China is amassing debt at a blistering pace.
Since June of last year, more than 10 provinces and cities in China have loaded up on fresh stimulus plans that total up to 20 trillion yuan ($3.3 trillion), according to a recent report by the Chinese newspaper First Financial Daily.
Even in China, where everything is bigger, that figure is huge.
To compare, it's roughly five times the amount the government pumped into China's economy to stave off the global financial crisis in 2008-2010.
Worse yet, it's a mountain on top of a mountain.
In September, people were shocked when a government researcher estimated that local debts totaled $3.3 trillion at the end of 2012 - double the 2010 figure.
Now, if First Financial Daily's numbers are correct, debts have basically doubled - yet again.
No wonder that yields on Chinese public debt - meaning the price governments pay to borrow - have soared to their highest levels in almost nine years.
According to the report, Sichuan is rolling out 4.76 trillion yuan of new spending, roughly 180 percent of the southwestern province's total annual output.
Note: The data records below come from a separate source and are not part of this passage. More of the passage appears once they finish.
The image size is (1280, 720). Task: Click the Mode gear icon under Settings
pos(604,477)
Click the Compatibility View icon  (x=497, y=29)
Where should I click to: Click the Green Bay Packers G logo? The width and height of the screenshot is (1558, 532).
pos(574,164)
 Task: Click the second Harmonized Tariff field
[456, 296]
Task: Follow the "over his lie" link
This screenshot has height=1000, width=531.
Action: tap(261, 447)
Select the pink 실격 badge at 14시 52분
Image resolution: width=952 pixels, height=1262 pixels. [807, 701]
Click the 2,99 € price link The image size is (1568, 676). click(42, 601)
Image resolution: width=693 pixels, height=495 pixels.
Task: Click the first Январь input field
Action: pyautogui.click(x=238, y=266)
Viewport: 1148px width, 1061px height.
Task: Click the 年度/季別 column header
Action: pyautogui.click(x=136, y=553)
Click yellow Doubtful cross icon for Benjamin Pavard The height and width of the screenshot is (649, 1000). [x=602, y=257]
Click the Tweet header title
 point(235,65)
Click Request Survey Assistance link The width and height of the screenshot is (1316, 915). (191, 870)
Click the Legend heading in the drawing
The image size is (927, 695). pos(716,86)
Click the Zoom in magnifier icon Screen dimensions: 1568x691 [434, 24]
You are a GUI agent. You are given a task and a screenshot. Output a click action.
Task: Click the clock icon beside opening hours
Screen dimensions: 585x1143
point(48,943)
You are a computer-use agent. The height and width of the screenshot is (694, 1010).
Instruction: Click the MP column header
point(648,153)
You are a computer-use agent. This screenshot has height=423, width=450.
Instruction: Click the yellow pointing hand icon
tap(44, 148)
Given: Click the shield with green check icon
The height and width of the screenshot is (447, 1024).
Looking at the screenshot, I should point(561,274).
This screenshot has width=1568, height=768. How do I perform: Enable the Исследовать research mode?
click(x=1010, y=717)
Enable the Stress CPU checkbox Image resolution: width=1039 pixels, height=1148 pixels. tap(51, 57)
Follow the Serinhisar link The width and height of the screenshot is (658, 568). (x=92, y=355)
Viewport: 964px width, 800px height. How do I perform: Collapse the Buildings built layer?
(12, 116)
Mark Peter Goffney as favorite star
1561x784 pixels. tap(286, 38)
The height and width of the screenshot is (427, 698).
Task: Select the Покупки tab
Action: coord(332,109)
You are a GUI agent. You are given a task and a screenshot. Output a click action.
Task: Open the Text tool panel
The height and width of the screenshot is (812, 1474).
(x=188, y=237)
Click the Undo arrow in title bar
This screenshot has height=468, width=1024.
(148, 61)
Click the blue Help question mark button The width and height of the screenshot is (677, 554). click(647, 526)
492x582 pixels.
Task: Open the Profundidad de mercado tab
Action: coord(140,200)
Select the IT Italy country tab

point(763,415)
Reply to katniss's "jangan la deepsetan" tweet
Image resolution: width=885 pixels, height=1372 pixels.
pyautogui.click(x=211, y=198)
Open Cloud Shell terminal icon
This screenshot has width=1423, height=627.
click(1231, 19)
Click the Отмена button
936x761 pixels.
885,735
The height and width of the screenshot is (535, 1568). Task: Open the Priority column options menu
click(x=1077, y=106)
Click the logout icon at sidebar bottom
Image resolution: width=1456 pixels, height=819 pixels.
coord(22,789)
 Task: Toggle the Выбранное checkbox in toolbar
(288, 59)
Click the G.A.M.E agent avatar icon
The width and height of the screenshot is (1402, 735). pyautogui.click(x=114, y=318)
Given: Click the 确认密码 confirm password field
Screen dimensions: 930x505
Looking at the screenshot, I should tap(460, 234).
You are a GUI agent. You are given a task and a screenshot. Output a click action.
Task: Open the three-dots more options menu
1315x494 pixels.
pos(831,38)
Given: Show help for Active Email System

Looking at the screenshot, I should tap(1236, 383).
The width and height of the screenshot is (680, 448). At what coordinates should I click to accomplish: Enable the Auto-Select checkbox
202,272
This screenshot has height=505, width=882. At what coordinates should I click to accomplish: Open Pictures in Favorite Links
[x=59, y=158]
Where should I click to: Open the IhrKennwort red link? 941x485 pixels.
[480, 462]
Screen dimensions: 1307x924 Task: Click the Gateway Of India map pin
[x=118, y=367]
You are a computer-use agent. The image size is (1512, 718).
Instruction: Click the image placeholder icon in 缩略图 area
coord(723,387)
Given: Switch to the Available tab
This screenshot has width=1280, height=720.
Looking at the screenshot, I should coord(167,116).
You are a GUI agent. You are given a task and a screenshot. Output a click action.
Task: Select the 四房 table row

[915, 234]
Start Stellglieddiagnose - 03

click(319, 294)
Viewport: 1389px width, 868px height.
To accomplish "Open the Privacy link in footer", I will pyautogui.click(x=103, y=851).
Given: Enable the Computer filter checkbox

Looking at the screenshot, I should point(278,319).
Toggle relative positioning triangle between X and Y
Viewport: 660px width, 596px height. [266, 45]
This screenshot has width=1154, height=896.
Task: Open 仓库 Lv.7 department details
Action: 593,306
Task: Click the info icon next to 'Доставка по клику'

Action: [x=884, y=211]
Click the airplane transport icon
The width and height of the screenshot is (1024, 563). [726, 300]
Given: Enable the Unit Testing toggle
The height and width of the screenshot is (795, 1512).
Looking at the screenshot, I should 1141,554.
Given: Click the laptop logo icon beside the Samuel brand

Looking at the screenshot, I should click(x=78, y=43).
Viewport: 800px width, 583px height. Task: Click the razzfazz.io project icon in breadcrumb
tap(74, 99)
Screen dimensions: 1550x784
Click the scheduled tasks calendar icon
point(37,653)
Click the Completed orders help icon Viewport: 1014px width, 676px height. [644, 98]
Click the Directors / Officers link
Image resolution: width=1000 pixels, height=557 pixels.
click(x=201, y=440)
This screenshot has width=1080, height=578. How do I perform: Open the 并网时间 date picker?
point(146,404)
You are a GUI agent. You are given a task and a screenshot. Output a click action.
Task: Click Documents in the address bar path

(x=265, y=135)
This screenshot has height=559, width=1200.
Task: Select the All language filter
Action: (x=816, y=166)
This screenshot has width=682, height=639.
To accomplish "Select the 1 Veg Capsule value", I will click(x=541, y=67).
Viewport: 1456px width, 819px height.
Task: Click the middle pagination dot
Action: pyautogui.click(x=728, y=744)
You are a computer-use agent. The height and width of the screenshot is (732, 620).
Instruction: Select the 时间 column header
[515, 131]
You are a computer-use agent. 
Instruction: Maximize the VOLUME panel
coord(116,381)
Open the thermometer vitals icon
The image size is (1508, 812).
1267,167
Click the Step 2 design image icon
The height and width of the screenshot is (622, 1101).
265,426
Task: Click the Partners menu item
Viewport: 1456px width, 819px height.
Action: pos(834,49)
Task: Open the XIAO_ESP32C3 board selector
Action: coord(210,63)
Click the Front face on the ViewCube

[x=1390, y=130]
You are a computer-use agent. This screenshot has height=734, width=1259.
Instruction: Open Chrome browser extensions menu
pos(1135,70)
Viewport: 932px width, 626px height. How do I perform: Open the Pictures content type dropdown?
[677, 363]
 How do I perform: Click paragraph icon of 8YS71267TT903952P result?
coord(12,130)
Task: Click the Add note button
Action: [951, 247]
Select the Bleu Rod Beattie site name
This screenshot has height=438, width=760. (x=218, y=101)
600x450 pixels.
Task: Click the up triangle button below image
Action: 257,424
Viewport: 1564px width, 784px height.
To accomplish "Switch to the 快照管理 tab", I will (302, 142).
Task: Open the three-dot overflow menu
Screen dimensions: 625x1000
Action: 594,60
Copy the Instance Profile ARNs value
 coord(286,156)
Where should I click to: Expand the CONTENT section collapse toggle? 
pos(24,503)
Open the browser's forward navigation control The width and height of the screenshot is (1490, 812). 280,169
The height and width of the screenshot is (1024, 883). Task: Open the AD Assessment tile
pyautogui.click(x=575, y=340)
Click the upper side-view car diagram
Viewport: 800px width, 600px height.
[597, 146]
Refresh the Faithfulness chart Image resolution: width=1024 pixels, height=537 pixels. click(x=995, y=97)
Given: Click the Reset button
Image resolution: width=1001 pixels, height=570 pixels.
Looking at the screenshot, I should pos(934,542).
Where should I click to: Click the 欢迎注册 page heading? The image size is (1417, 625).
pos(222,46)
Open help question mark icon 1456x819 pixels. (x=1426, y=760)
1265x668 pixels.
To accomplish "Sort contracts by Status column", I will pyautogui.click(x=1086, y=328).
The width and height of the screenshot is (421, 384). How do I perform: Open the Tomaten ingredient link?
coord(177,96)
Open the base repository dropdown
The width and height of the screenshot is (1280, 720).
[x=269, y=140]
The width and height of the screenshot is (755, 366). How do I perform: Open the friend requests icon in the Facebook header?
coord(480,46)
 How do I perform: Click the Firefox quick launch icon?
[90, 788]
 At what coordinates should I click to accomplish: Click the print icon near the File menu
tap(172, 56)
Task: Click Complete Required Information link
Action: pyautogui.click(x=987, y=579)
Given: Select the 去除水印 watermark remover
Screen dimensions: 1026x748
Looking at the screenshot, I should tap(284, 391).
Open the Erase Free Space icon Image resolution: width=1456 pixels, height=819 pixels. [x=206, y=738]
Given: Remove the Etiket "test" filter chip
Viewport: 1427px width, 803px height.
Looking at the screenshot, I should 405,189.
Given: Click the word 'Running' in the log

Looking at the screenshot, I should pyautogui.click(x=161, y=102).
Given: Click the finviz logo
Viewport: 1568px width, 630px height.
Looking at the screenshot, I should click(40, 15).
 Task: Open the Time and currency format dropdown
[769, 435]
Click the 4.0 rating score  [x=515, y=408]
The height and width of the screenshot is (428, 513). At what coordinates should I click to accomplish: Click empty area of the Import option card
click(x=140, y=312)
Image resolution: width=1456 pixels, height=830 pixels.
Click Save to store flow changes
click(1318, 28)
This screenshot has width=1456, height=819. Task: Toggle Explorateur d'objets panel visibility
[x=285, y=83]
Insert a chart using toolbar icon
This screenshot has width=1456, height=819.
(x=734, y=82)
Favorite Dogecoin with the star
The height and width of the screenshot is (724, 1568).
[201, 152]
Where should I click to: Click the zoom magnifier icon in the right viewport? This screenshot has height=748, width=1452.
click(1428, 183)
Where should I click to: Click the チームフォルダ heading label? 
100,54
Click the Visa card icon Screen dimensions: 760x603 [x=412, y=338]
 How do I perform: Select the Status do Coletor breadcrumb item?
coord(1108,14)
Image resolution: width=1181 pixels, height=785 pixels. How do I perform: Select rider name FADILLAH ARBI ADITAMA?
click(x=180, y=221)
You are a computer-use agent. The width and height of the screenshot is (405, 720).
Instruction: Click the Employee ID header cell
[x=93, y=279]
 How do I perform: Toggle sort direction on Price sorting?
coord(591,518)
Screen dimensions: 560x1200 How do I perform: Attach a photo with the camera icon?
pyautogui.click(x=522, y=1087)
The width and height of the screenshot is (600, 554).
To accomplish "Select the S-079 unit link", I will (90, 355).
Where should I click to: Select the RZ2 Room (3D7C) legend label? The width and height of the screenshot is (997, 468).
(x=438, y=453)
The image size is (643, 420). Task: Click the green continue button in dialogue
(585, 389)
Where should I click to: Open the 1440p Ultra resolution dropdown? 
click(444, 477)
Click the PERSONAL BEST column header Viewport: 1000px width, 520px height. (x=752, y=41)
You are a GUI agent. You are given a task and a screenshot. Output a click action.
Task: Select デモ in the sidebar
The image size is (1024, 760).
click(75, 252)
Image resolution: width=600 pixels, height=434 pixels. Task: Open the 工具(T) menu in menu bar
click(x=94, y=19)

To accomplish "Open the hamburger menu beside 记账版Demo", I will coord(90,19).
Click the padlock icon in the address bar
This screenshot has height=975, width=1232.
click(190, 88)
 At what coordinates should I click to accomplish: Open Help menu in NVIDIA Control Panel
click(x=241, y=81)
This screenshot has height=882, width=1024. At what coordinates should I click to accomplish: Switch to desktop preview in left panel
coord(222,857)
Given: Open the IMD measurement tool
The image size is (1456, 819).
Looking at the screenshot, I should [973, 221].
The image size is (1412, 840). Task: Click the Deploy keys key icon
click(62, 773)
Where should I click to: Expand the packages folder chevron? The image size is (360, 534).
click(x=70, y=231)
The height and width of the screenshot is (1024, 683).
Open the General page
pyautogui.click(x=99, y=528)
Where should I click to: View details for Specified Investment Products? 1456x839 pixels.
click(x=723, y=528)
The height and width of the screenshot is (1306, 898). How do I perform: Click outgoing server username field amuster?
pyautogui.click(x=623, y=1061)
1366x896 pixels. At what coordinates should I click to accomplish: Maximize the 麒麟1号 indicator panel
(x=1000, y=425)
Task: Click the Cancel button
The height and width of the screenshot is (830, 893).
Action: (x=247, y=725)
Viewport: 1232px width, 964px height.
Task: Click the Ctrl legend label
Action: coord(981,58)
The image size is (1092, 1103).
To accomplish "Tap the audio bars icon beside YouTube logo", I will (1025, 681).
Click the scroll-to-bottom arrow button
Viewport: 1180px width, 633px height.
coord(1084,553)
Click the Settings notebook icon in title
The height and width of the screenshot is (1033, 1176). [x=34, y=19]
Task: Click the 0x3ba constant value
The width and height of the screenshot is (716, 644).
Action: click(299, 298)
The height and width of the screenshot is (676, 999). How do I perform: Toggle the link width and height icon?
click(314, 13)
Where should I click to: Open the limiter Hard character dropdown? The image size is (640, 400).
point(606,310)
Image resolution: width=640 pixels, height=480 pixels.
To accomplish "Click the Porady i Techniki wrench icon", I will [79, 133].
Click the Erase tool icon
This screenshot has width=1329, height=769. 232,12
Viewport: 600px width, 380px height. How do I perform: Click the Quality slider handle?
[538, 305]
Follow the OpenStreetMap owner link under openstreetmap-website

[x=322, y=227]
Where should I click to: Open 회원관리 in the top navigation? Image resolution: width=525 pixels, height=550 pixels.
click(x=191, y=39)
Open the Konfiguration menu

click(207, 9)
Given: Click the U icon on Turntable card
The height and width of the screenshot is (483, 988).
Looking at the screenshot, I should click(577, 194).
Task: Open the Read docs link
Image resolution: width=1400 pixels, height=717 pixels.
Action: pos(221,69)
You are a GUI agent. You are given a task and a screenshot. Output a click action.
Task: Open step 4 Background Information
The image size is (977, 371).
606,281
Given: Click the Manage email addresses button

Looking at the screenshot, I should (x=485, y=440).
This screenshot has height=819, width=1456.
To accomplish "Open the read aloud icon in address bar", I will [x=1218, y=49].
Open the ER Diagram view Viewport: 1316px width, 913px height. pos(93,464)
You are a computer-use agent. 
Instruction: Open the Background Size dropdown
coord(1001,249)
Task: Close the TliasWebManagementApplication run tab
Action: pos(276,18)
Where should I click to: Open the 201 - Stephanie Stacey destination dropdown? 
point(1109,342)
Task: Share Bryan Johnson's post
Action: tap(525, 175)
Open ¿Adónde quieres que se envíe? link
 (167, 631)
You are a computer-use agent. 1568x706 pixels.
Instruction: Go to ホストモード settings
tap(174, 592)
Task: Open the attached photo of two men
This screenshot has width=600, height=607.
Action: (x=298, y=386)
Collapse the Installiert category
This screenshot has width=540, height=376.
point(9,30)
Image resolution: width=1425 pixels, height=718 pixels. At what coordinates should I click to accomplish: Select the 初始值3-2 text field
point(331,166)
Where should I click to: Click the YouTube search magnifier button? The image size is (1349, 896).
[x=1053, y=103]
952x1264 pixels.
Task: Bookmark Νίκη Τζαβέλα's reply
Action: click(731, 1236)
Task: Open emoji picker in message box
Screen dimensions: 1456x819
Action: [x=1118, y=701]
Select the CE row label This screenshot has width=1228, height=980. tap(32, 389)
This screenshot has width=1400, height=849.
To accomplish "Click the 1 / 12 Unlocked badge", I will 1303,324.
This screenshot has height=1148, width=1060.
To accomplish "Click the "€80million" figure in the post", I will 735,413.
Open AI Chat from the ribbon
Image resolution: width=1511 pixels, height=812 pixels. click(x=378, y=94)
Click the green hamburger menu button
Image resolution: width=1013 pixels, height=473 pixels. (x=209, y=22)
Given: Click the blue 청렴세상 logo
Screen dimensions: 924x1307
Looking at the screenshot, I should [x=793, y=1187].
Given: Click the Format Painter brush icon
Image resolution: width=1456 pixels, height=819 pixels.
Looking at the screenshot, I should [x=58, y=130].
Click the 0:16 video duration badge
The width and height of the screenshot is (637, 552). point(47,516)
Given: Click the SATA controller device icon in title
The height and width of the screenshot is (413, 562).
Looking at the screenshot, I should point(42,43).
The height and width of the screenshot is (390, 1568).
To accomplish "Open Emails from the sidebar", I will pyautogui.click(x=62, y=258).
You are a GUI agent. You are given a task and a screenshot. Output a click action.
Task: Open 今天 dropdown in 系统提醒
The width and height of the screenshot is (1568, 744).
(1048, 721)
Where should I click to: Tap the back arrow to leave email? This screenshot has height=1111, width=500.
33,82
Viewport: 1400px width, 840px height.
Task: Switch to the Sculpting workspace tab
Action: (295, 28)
Coastal Fujian, a well-off province traditionally known for tea, is going in for 3.95 trillion yuan. Guangdong, an export-dependent wealthy southern province, will drop 1.41 trillion yuan.
The huge figures call attention to the problems the central government faces trying to wean local governments off using risky debt infusions to jack up GDP.
This was a core issue at November's Third Plenum, a major meeting of Communist Party officials. They agreed on a few reforms, though the details are still hazy.
One idea is to change the way Party leaders are evaluated, so that GDP growth isn't the end-all-be-all of every politico's career. Another is to create new streams of local tax revenue. Another is to let governments issue bonds, instead of turning to shady shadow financing for loans.
None of it seems like a silver bullet, but Beijing still sounds optimistic.
Last Wednesday, Yang Weimin, vice head of the Office of the Central Leading Group on Finance and Economic Affairs, said that the amount of local debt is risky but "under control."